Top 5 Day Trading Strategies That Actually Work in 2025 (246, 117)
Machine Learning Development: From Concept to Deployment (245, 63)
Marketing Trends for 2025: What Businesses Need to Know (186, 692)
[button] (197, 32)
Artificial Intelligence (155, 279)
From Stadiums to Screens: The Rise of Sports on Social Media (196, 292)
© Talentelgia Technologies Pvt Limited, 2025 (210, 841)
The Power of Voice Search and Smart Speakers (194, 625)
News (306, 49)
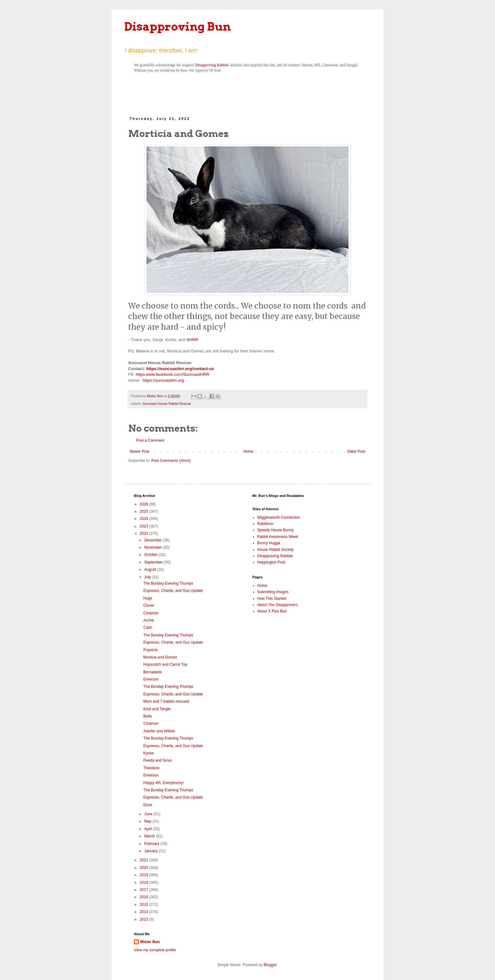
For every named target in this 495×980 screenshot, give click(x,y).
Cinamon (151, 613)
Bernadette (152, 672)
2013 (144, 920)
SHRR (192, 340)
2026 (144, 504)
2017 (144, 890)
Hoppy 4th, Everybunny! (163, 783)
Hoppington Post (271, 562)
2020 (144, 868)
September (154, 562)
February (152, 844)
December (153, 540)
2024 (144, 519)
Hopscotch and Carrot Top (165, 664)
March (150, 836)
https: (141, 374)
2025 (144, 511)
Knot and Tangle (157, 709)
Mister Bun (150, 942)
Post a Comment (150, 441)
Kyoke (148, 753)
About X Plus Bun (272, 611)
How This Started (272, 598)
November (153, 547)
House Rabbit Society (275, 550)
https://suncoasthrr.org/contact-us (180, 369)
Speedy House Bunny (276, 530)
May (148, 821)
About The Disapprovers (278, 605)
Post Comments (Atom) (171, 461)
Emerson (151, 679)
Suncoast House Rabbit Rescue (167, 404)
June (149, 814)
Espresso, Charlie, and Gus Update (173, 590)
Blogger (270, 965)
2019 (144, 875)
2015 (144, 905)
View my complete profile (155, 950)
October (152, 555)
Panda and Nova (157, 760)
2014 (144, 912)
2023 (144, 526)
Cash (148, 627)
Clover (148, 605)
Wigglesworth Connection (279, 517)
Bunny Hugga (269, 543)
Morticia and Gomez (160, 657)
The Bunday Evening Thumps (168, 583)
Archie (148, 620)
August (151, 570)
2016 (144, 897)
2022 (144, 533)
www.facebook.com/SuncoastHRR (177, 374)
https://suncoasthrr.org (163, 380)
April (148, 829)
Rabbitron (265, 524)
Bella (147, 716)
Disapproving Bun (177, 26)
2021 (144, 860)
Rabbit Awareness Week (278, 537)
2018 (144, 883)
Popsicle (150, 650)
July (148, 577)
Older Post (356, 452)
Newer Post (139, 452)
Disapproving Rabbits (212, 65)
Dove (148, 805)
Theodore (151, 768)
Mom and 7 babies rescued (166, 701)
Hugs (148, 598)
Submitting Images (273, 592)
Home (248, 452)
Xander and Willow (159, 731)
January (152, 851)
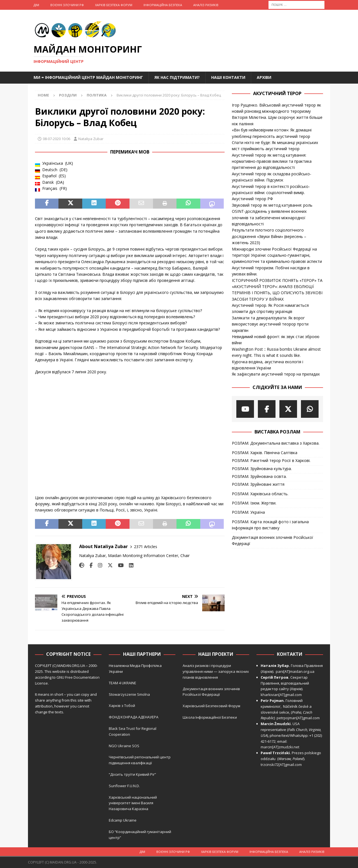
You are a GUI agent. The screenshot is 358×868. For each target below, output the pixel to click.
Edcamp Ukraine (123, 820)
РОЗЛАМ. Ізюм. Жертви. (254, 503)
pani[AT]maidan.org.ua (295, 671)
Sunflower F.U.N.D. (124, 786)
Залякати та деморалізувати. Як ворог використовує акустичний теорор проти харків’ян (270, 324)
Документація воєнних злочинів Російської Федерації (272, 540)
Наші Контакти (228, 77)
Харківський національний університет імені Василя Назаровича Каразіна (133, 803)
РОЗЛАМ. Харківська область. (260, 494)
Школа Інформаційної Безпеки (210, 717)
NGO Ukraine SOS (124, 746)
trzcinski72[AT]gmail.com (282, 764)
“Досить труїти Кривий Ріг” (132, 774)
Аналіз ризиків (206, 5)
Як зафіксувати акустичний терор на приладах (276, 374)
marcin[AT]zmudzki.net (280, 747)
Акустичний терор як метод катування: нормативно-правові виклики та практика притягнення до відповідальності (272, 161)
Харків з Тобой (122, 705)
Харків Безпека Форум (114, 5)
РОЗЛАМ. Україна (248, 512)
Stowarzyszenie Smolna (129, 694)
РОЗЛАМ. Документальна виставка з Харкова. (276, 443)
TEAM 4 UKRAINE (122, 683)
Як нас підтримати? (177, 77)
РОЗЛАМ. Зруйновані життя (258, 484)
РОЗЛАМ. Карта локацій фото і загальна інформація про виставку (270, 525)
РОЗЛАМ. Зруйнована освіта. (259, 476)
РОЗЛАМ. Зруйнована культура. (262, 468)
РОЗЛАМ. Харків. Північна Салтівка (265, 453)
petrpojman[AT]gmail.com (298, 718)
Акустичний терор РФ (252, 199)
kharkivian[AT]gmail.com (281, 694)
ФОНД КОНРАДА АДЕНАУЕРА (134, 717)
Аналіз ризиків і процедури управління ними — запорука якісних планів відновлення (216, 671)
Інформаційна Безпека (163, 5)
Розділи (68, 95)
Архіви (264, 77)
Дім (36, 5)
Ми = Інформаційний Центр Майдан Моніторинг (88, 77)
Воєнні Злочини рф (67, 5)
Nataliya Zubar (91, 138)
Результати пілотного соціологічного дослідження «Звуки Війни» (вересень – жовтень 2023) (269, 236)
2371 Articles (145, 547)
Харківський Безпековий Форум (211, 706)
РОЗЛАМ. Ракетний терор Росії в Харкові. (271, 460)
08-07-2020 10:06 (56, 138)
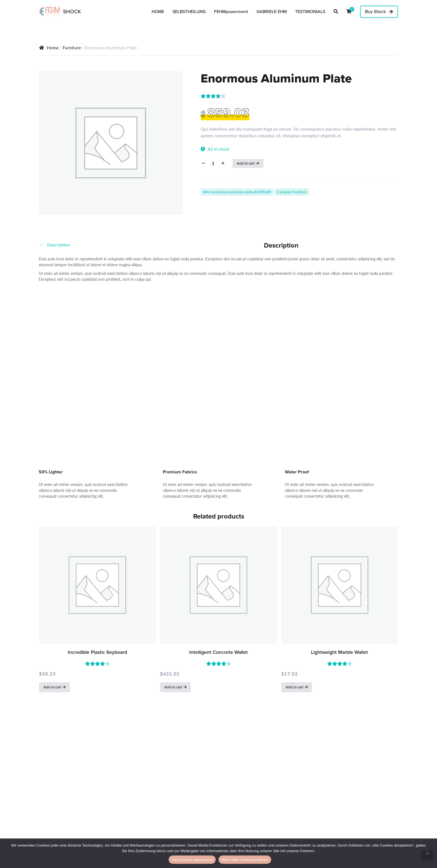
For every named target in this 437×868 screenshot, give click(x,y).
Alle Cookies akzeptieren (192, 860)
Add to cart (246, 163)
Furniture (72, 47)
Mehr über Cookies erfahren (244, 860)
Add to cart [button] (52, 687)
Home (53, 47)
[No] (427, 855)
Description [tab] (58, 245)
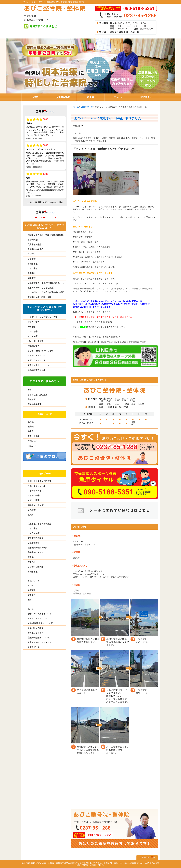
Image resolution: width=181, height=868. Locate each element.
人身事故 (31, 273)
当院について (33, 581)
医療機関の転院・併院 (37, 548)
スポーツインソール (36, 360)
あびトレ (31, 585)
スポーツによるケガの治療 (40, 481)
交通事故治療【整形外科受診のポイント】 (46, 283)
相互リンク (32, 445)
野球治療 (31, 327)
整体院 (30, 422)
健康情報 (31, 590)
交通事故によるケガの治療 (40, 524)
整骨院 (30, 426)
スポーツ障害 (33, 500)
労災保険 (31, 595)
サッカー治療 (33, 322)
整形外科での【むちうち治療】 (42, 287)
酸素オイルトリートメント (40, 365)
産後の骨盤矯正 (34, 404)
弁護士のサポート (35, 552)
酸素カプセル (33, 647)
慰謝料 (30, 557)
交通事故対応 (33, 543)
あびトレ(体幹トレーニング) (40, 350)
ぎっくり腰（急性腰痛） (38, 395)
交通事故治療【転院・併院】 (41, 297)
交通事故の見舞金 (35, 538)
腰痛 (29, 390)
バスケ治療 (32, 331)
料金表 (30, 431)
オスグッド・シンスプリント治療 (43, 317)
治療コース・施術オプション (41, 614)
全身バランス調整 (35, 628)
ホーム (76, 107)
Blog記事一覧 (87, 107)
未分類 (30, 609)
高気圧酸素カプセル (36, 370)
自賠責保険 (32, 240)
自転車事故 (32, 264)
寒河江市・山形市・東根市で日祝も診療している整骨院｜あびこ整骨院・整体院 (54, 2)
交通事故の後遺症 (35, 249)
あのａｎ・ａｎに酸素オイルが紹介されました (108, 118)
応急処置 (31, 510)
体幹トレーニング (35, 505)
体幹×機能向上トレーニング (40, 623)
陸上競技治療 (33, 346)
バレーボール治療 (35, 341)
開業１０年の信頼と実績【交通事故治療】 (46, 235)
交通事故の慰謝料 (35, 244)
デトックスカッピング (37, 618)
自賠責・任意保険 (35, 567)
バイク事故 (32, 268)
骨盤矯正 (31, 399)
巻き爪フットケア (35, 633)
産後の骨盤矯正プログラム (40, 638)
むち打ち (31, 254)
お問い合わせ (33, 441)
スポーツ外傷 (33, 495)
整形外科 (31, 562)
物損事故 (31, 278)
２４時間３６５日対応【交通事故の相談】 (46, 292)
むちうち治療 (33, 533)
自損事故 (31, 259)
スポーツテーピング (36, 355)
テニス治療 (32, 336)
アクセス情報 (33, 436)
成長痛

§ **Travail à faire**
Recopiez à l'identique l'ensemble des lignes ci-dessus, en laissant les images de côté.

§ **Résultat de l'exercice**
Top 5 Day Trading Strategies That Actually Work in 2025 (246, 117)
Machine Learning Development: From Concept to Deployment (245, 63)
Marketing Trends for 2025: What Businesses Need to Know (186, 692)
[button] (197, 32)
Artificial Intelligence (155, 279)
From Stadiums to Screens: The Rise of Sports on Social Media (196, 292)
© Talentelgia Technologies Pvt Limited, 2025 (210, 841)
The Power of Voice Search and Smart Speakers (194, 625)
News (306, 49)
For every named target in this 495×980 screenshot, give click(x,y).
Cinamon (151, 613)
Bernadette (152, 672)
2013 (144, 920)
SHRR (192, 340)
2026 (144, 504)
2017 (144, 890)
Hoppy 4th, Everybunny! (163, 783)
Hoppington Post (271, 562)
2020 (144, 868)
September (154, 562)
February (152, 844)
December (153, 540)
2024 (144, 519)
Hopscotch and Carrot Top (165, 664)
March (150, 836)
https: (141, 374)
2025 (144, 511)
Knot and Tangle (157, 709)
Mister Bun (150, 942)
Post a Comment (150, 441)
Kyoke (148, 753)
About X Plus Bun (272, 611)
How This Started (272, 598)
November (153, 547)
House Rabbit Society (275, 550)
https://suncoasthrr.org/contact-us (180, 369)
Speedy House Bunny (276, 530)
May (148, 821)
About The Disapprovers (278, 605)
Post Comments (Atom) (171, 461)
Emerson (151, 679)
Suncoast House Rabbit Rescue (167, 404)
June (149, 814)
Espresso, Charlie, and Gus Update (173, 590)
Blogger (270, 965)
2019 (144, 875)
2015 (144, 905)
View my complete profile (155, 950)
October (152, 555)
Panda and Nova (157, 760)
2014 (144, 912)
2023 (144, 526)
Cash (148, 627)
Clover (148, 605)
Wigglesworth Connection (279, 517)
Bunny Hugga (269, 543)
Morticia and Gomez (160, 657)
The Bunday Evening Thumps (168, 583)
Archie (148, 620)
August (151, 570)
2016 (144, 897)
2022 (144, 533)
www.facebook.com/SuncoastHRR (177, 374)
https://suncoasthrr.org (163, 380)
April (148, 829)
Rabbitron (265, 524)
Bella (147, 716)
Disapproving Bun (177, 26)
2021 (144, 860)
Rabbit Awareness Week (278, 537)
2018 (144, 883)
Popsicle (150, 650)
July (148, 577)
Older Post (356, 452)
Newer Post (139, 452)
Disapproving Rabbits (212, 65)
Dove (148, 805)
Theodore (151, 768)
Mom and 7 babies rescued (166, 701)
Hugs (148, 598)
Submitting Images (273, 592)
Home (248, 452)
Xander and Willow (159, 731)
January (152, 851)
You are a GUI agent. The screenshot is 358×868. For each target below, output the pixel to click.
Edcamp Ukraine (123, 820)
РОЗЛАМ. Ізюм. Жертви. (254, 503)
pani[AT]maidan.org.ua (295, 671)
Sunflower F.U.N.D. (124, 786)
Залякати та деморалізувати. Як ворог використовує акустичний теорор проти харків’ян (270, 324)
Документація воєнних злочинів Російської Федерації (272, 540)
Наші Контакти (228, 77)
Харківський національний університет імені Василя Назаровича Каразіна (133, 803)
РОЗЛАМ. Харківська область. (260, 494)
Школа Інформаційної Безпеки (210, 717)
NGO Ukraine SOS (124, 746)
trzcinski72[AT]gmail.com (282, 764)
“Досить труїти Кривий Ріг” (132, 774)
Аналіз ризиків (206, 5)
Як зафіксувати акустичний терор на приладах (276, 374)
marcin[AT]zmudzki.net (280, 747)
Акустичний терор як метод катування: нормативно-правові виклики та практика притягнення до відповідальності (272, 161)
Харків з Тобой (122, 705)
Харків Безпека Форум (114, 5)
РОЗЛАМ. Україна (248, 512)
Stowarzyszenie Smolna (129, 694)
РОЗЛАМ. Документальна виставка з Харкова. (276, 443)
TEAM 4 UKRAINE (122, 683)
Як нас підтримати? (177, 77)
РОЗЛАМ. Зруйновані життя (258, 484)
РОЗЛАМ. Карта локацій фото і загальна інформація про виставку (270, 525)
РОЗЛАМ. Зруйнована освіта. (259, 476)
РОЗЛАМ. Зруйнована культура. (262, 468)
РОЗЛАМ. Харків. Північна Салтівка (265, 453)
petrpojman[AT]gmail.com (298, 718)
Акустичний терор РФ (252, 199)
kharkivian[AT]gmail.com (281, 694)
ФОНД КОНРАДА АДЕНАУЕРА (134, 717)
Аналіз ризиків і процедури управління ними — запорука якісних планів відновлення (216, 671)
Інформаційна Безпека (163, 5)
Розділи (68, 95)
Архіви (264, 77)
Дім (36, 5)
Ми = Інформаційний Центр Майдан Моніторинг (88, 77)
Воєнні Злочини рф (67, 5)
Nataliya Zubar (91, 138)
Результати пілотного соціологічного дослідження «Звуки Війни» (вересень – жовтень 2023) (269, 236)
2371 Articles (145, 547)
Харківський Безпековий Форум (211, 706)
РОЗЛАМ. Ракетний терор Росії в Харкові. (271, 460)
08-07-2020 10:06 (56, 138)
For every named target in this 437×868 screenshot, give click(x,y).
Alle Cookies akzeptieren (192, 860)
Add to cart (246, 163)
Furniture (72, 47)
Mehr über Cookies erfahren (244, 860)
Add to cart [button] (52, 687)
Home (53, 47)
[No] (427, 855)
Description [tab] (58, 245)
Image resolution: width=181, height=868. Locate each element.
人身事故 (31, 273)
当院について (33, 581)
医療機関の転院・併院 (37, 548)
スポーツインソール (36, 360)
あびトレ (31, 585)
スポーツによるケガの治療 (40, 481)
交通事故治療【整形外科受診のポイント】 (46, 283)
相互リンク (32, 445)
野球治療 (31, 327)
整体院 (30, 422)
健康情報 (31, 590)
交通事故によるケガの治療 (40, 524)
整骨院 (30, 426)
スポーツ障害 (33, 500)
労災保険 (31, 595)
サッカー治療 (33, 322)
整形外科での【むちうち治療】 (42, 287)
酸素オイルトリートメント (40, 365)
産後の骨盤矯正 (34, 404)
弁護士のサポート (35, 552)
酸素カプセル (33, 647)
慰謝料 (30, 557)
交通事故対応 (33, 543)
あびトレ(体幹トレーニング) (40, 350)
ぎっくり腰（急性腰痛） (38, 395)
交通事故治療【転院・併院】 (41, 297)
交通事故の見舞金 (35, 538)
腰痛 (29, 390)
バスケ治療 (32, 331)
料金表 (30, 431)
オスグッド・シンスプリント治療 (43, 317)
治療コース・施術オプション (41, 614)
全身バランス調整 (35, 628)
ホーム (76, 107)
Blog記事一覧 (87, 107)
未分類 (30, 609)
高気圧酸素カプセル (36, 370)
自賠責保険 (32, 240)
自転車事故 (32, 264)
寒河江市・山形市・東根市で日祝も診療している整骨院｜あびこ整骨院・整体院 (54, 2)
交通事故の後遺症 (35, 249)
あのａｎ・ａｎに酸素オイルが紹介されました (108, 118)
応急処置 (31, 510)
体幹トレーニング (35, 505)
体幹×機能向上トレーニング (40, 623)
陸上競技治療 (33, 346)
バレーボール治療 (35, 341)
開業１０年の信頼と実績【交通事故治療】 (46, 235)
交通事故の慰謝料 (35, 244)
デトックスカッピング (37, 618)
自賠責・任意保険 (35, 567)
バイク事故 (32, 268)
骨盤矯正 (31, 399)
巻き爪フットケア (35, 633)
産後の骨盤矯正プログラム (40, 638)
むち打ち (31, 254)
お問い合わせ (33, 441)
スポーツ外傷 (33, 495)
整形外科 (31, 562)
物損事故 (31, 278)
２４時間３６５日対応【交通事故の相談】 (46, 292)
むちうち治療 (33, 533)
自損事故 (31, 259)
スポーツテーピング (36, 355)
テニス治療 (32, 336)
アクセス情報 (33, 436)
成長痛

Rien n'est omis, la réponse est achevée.